» **Problem requirements**
Only the lines from the one that contains "At what coordinates" through the last line of the data below should be duplicated, exactly and without pictures.

» **Exercise data**
· · · · ·

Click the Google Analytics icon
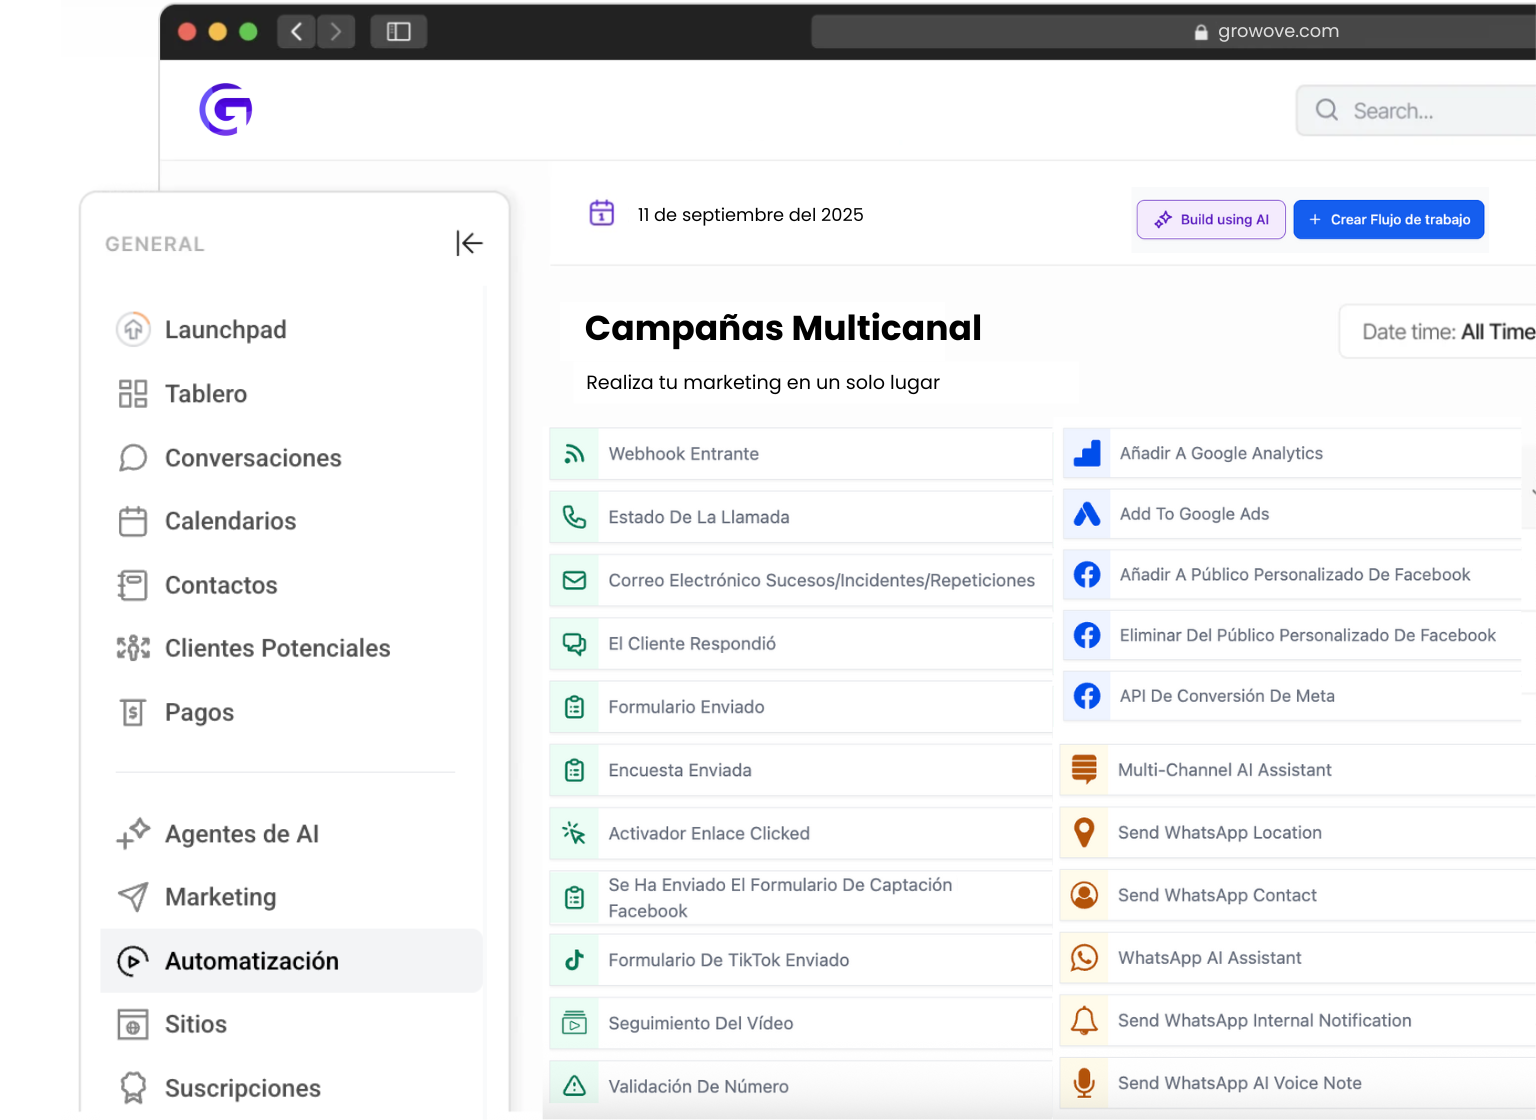The image size is (1536, 1120). point(1086,454)
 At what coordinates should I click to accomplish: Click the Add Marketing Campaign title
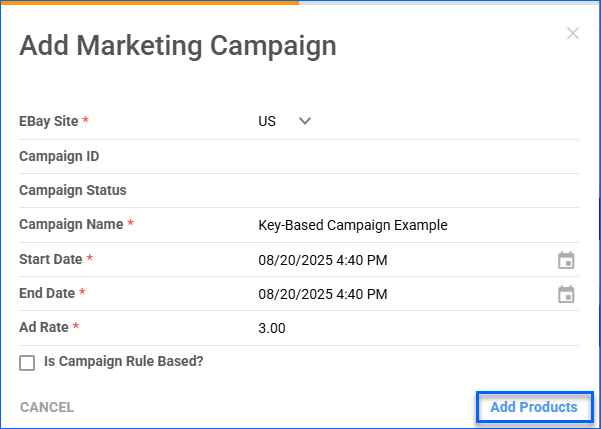click(x=178, y=45)
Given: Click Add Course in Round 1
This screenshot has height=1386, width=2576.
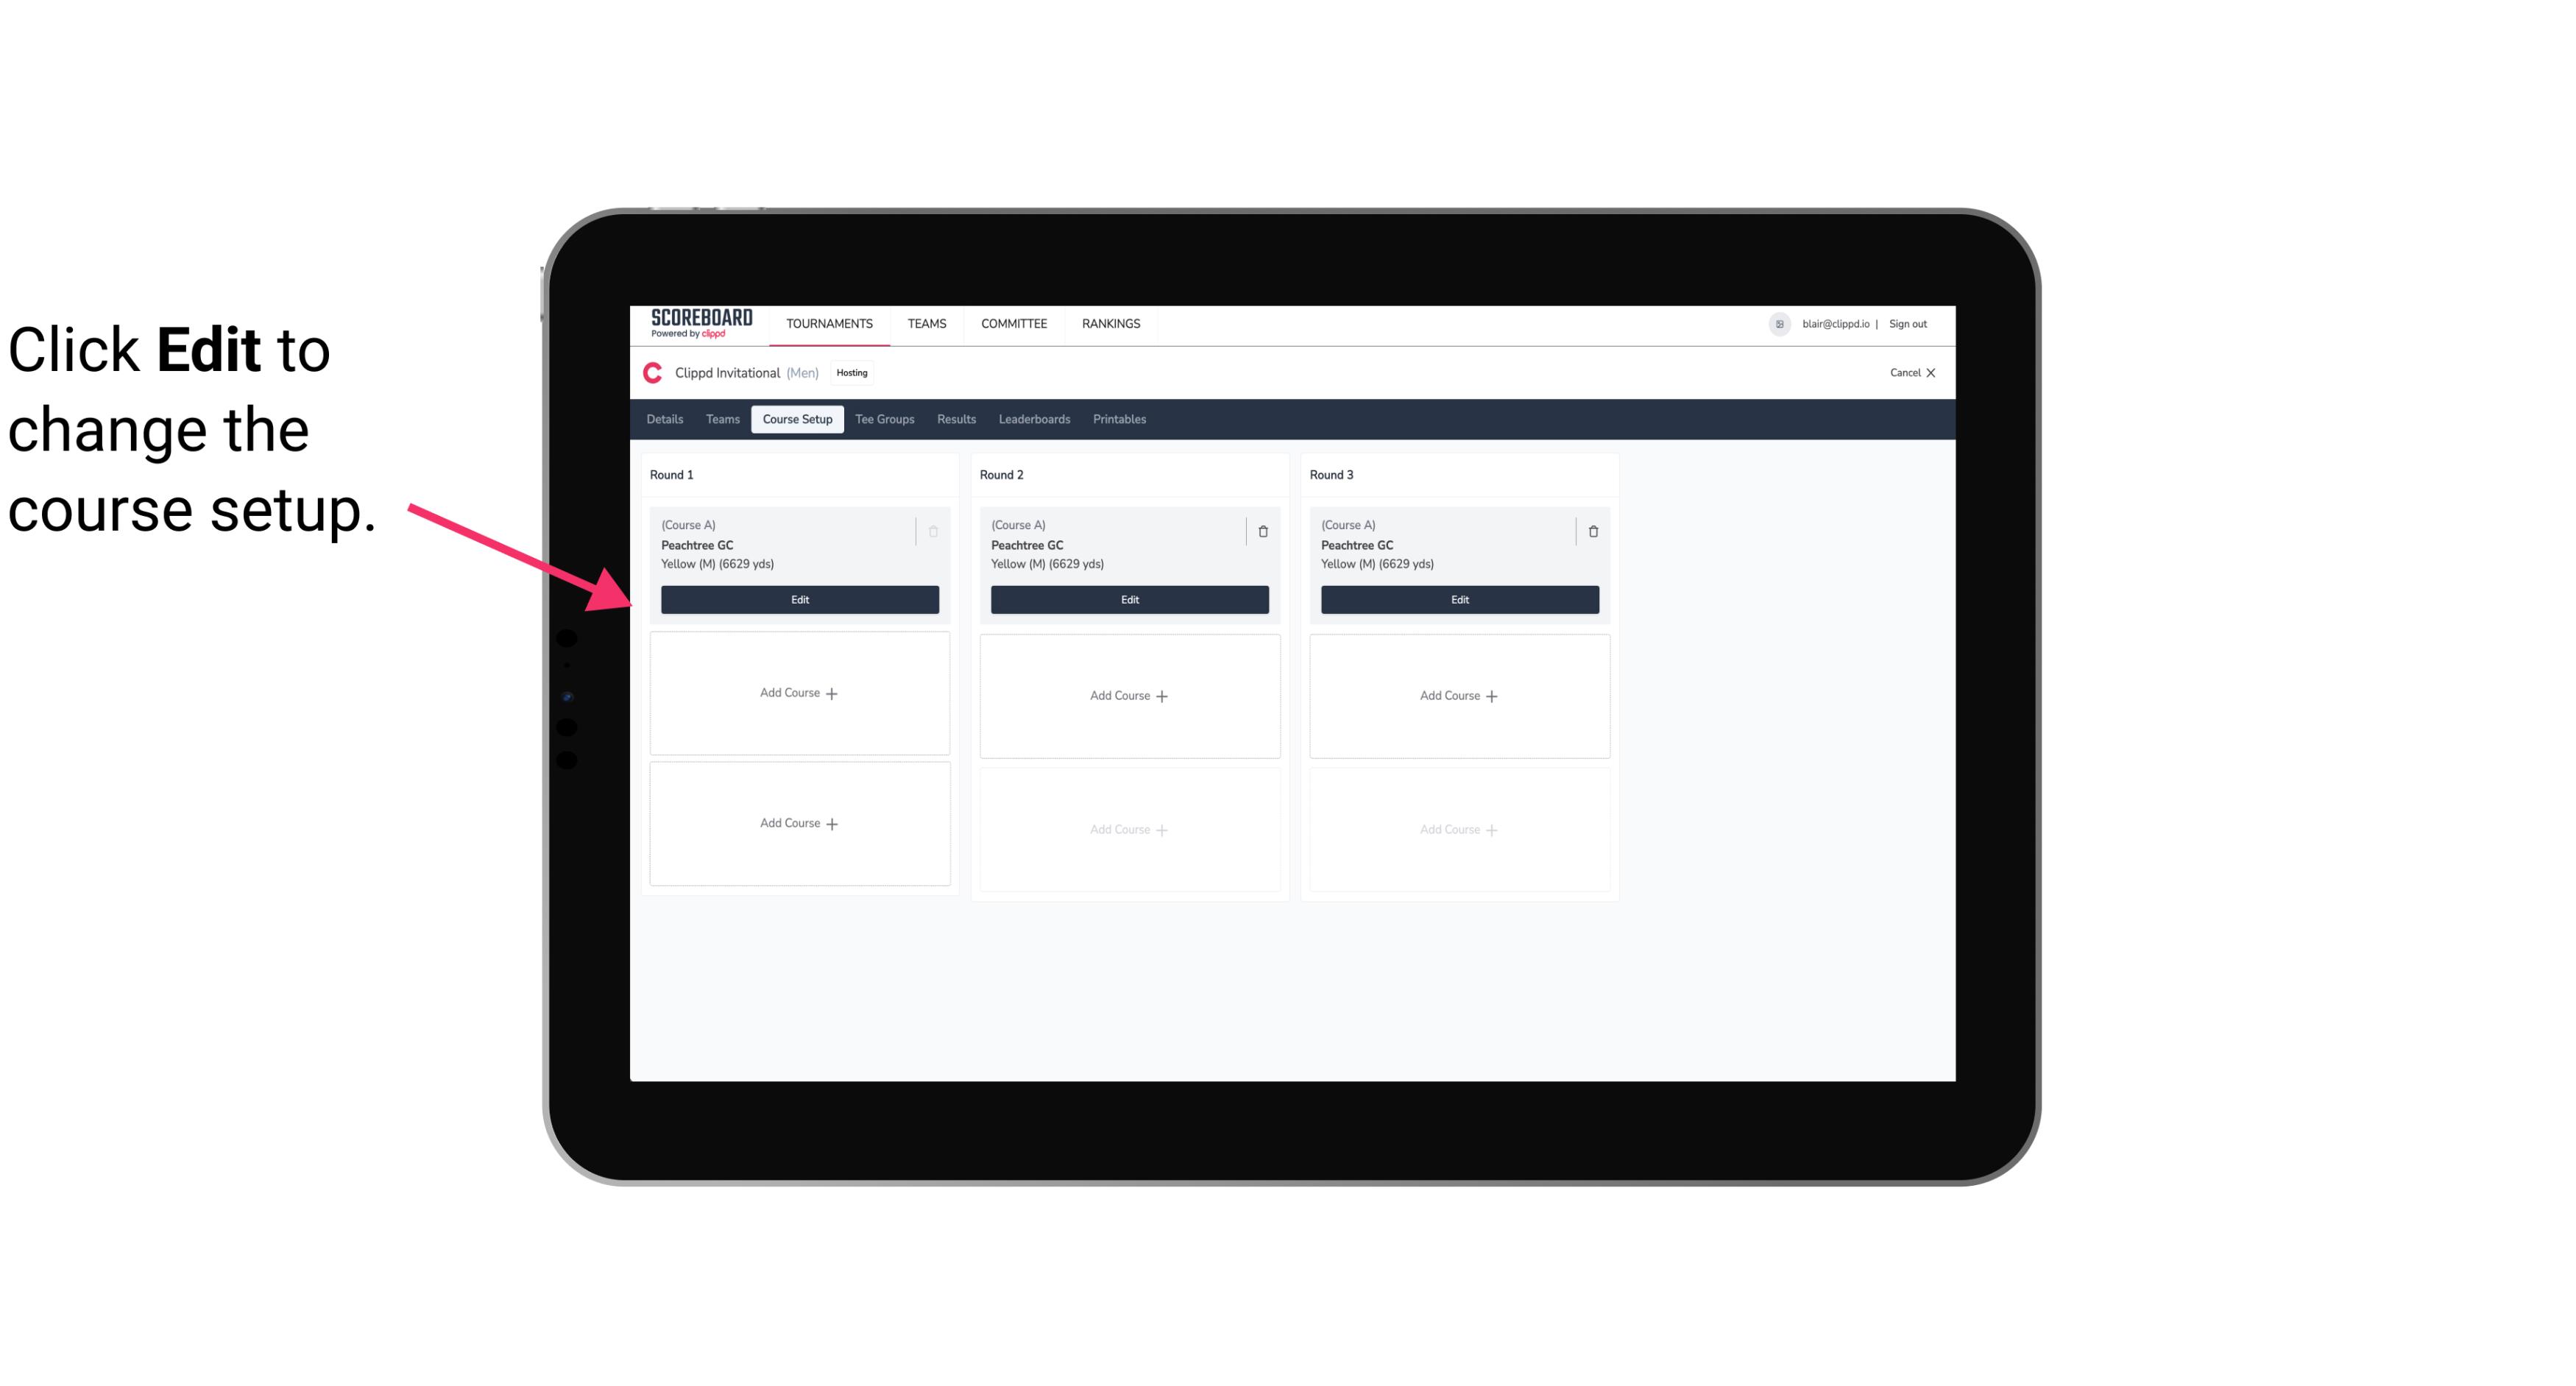Looking at the screenshot, I should (x=799, y=693).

· · · · ·

» **Answer space**
 At what coordinates should I click to accomplish: Click the Add Marketing Campaign title
click(x=178, y=45)
Given: Click Add Course in Round 1
This screenshot has height=1386, width=2576.
Looking at the screenshot, I should (x=799, y=693).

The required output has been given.